Scatter plot between oxygen extraction fraction (OEF) from quantitative susceptibility mapping with relative cerebral blood flow (CBF) from dynamic susceptibility contrast on the baseline MRI. Each data point represents one vein and its corresponding perfusion region of interest from stroke patients classified with large perfusion–diffusion mismatch.
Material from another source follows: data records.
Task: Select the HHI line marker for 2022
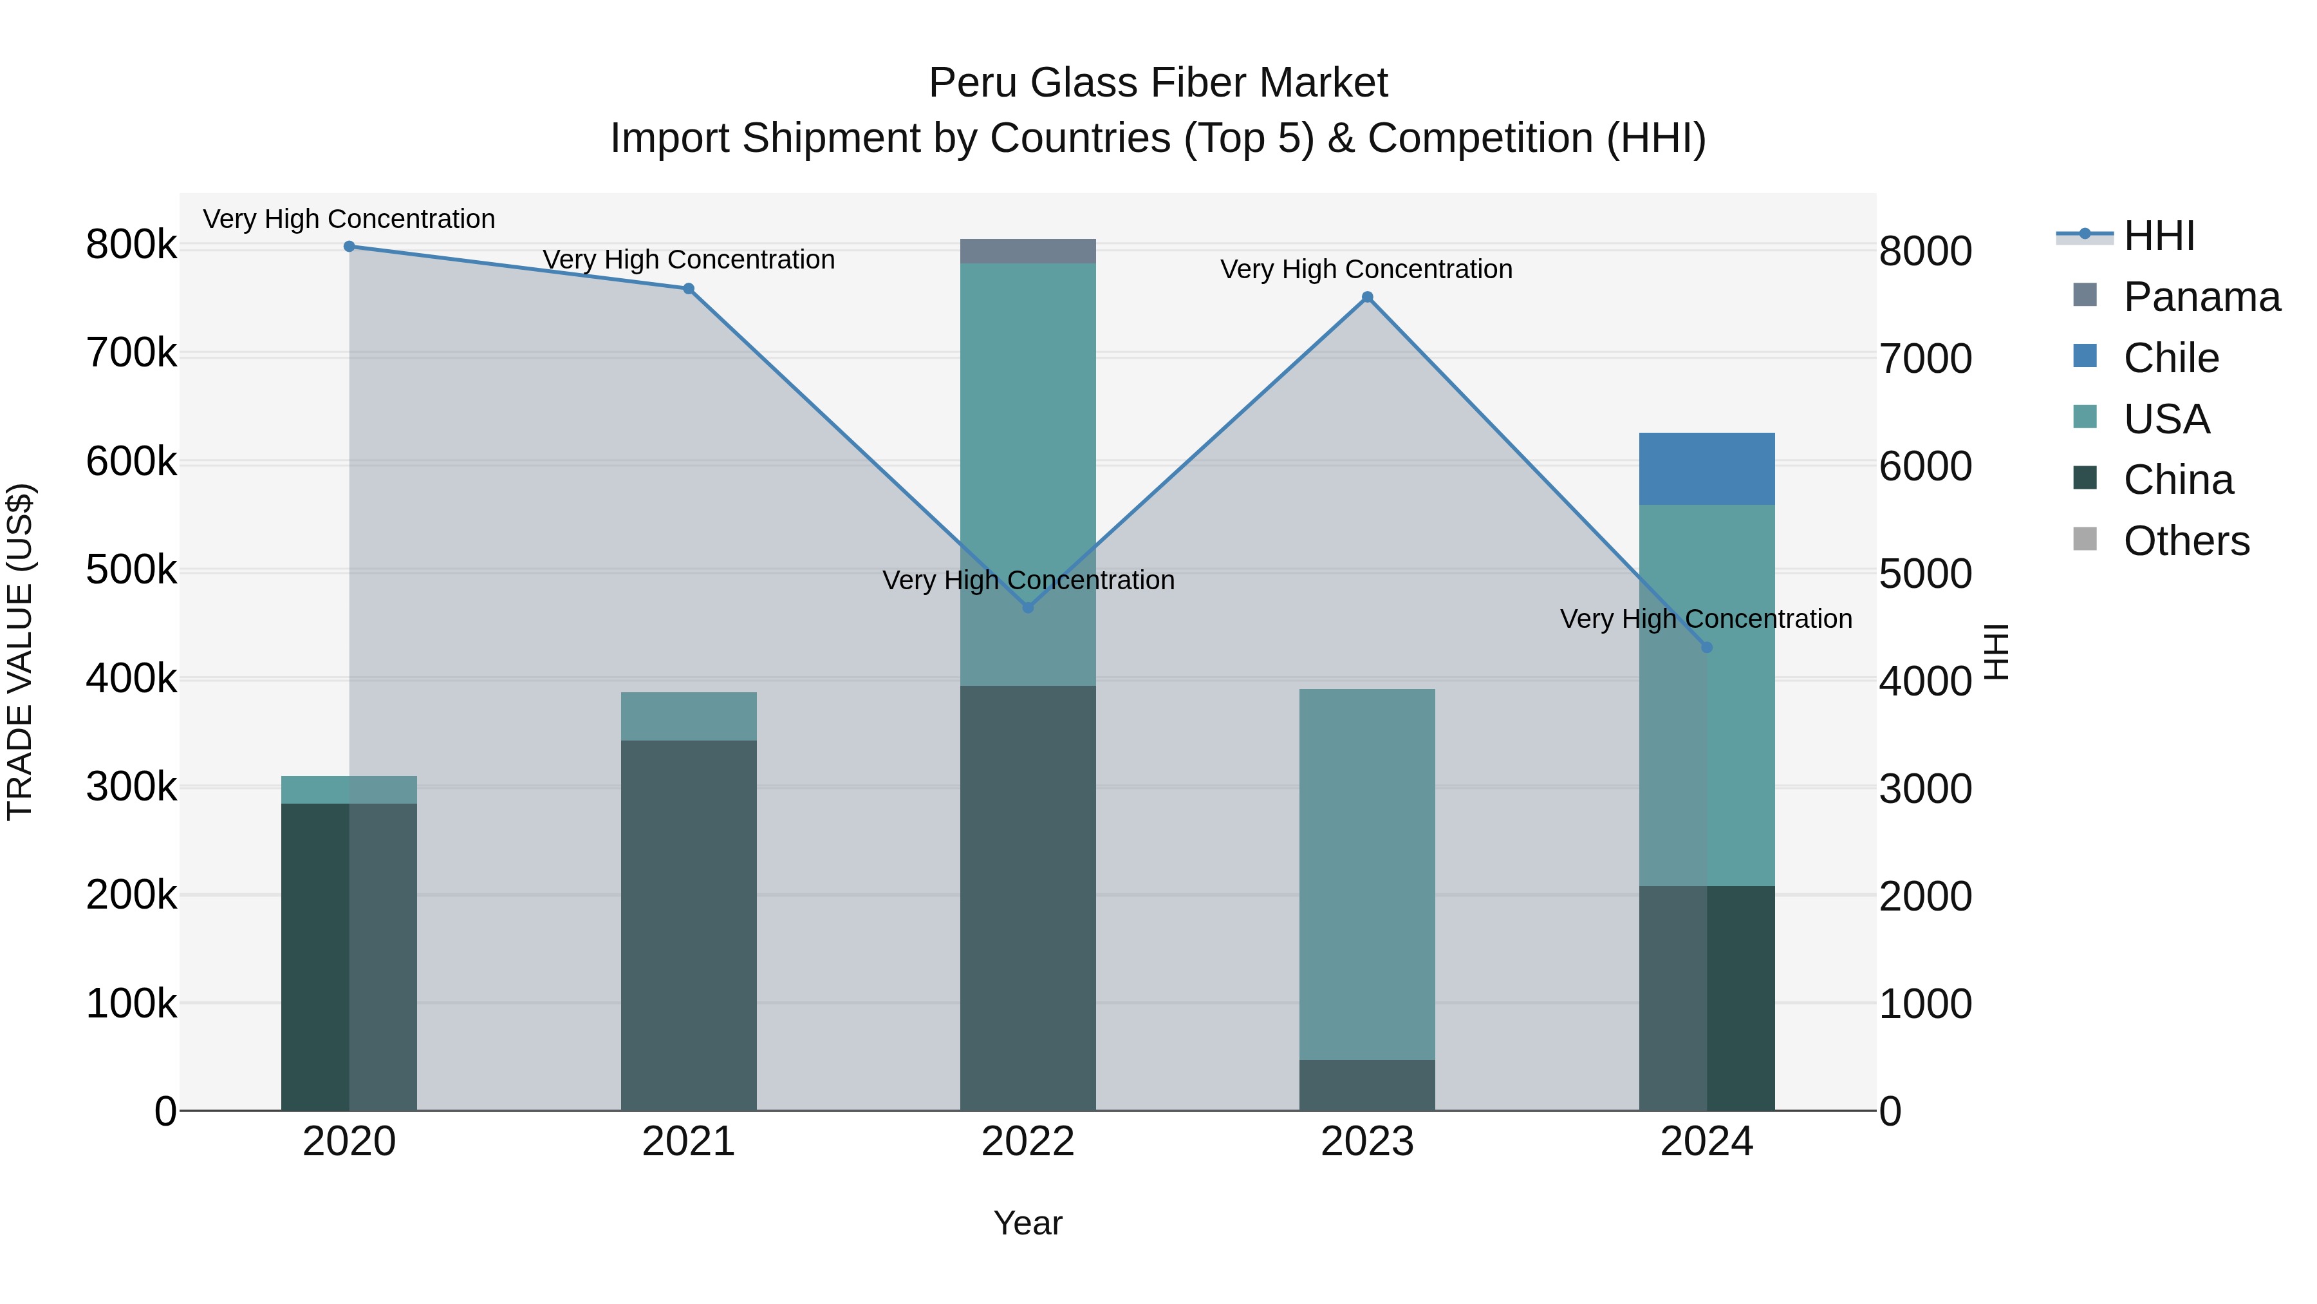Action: (1028, 607)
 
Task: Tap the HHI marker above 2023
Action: (1367, 297)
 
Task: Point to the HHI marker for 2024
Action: (1706, 647)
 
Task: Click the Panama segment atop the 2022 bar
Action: (1028, 251)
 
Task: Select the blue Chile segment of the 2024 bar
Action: (1706, 469)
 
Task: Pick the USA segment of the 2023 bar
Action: (1367, 873)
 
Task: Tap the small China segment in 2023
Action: (1367, 1084)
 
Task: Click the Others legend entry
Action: (2185, 541)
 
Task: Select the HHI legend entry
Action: (2158, 236)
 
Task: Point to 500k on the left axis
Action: (131, 570)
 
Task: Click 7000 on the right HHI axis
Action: (1925, 358)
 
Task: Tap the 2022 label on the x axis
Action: (1028, 1142)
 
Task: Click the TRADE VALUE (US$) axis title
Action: (20, 652)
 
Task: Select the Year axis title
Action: (1028, 1223)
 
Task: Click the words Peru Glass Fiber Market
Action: (1158, 83)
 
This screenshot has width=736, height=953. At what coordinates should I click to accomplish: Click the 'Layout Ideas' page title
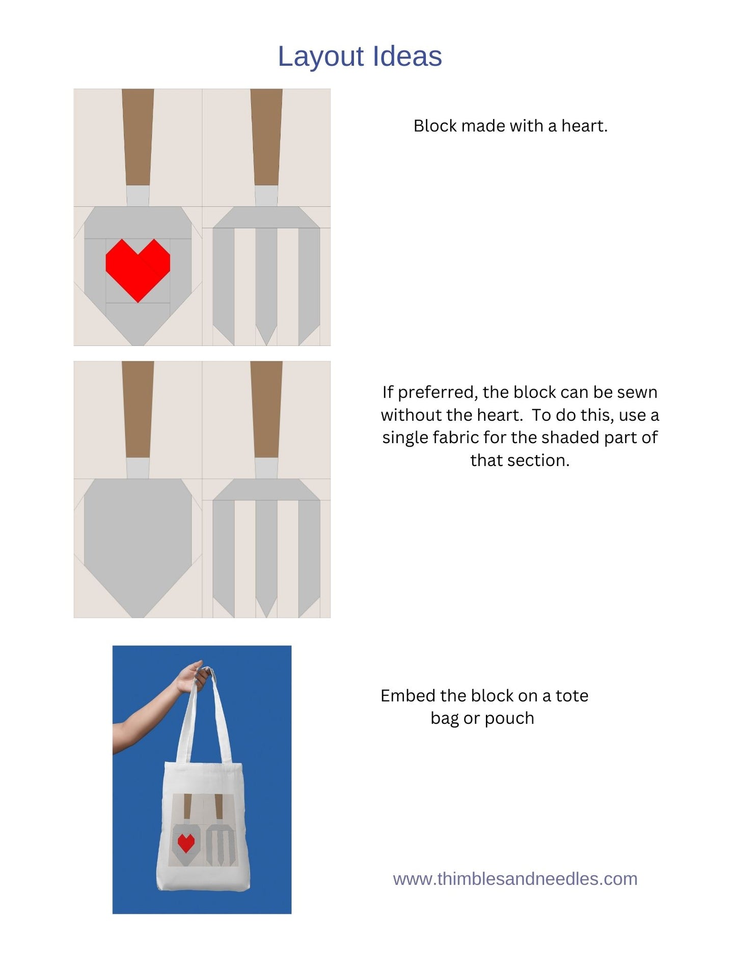tap(360, 56)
In these patients, the linear mixed model revealed a significant inverse relationship between absolute OEF and relative CBF (P = 0.002), as well as between relative OEF and relative CBF (P = 0.010).
Figure 5.
Figure 5.
Relative OEF and CBF profiles in the ischemic hemisphere, plotted against distance from the diffusion lesion in four stroke patients at baseline. OEF measurements were normalized to the mean OEF in the contralateral hemisphere of the same individual. Polynomial fit of the physiological profiles and standard deviation (dotted lines) are overlaid onto observed data points. (a, b) In patients with large perfusion–diffusion mismatch volume, OEF was elevated adjacent to the diffusion lesion, corresponding to reduced relative perfusion. This pathophysiology was not observed distal to the lesion. There was a significant relationship between OEF and distance in patients with large mismatch (P < 0.0001). Patient B did not receive follow-up MRI, so percent growth in the diffusion lesion is not displayed. (c, d) On the other hand, in patients with perfusion–diffusion match, the OEF profiles were relatively uniform across distance from the diffusion lesion, with values less than or equal to 1. These patients tended to have minimal growth of the diffusion lesion (−68%, 25% growth respectively) on the follow-up scan.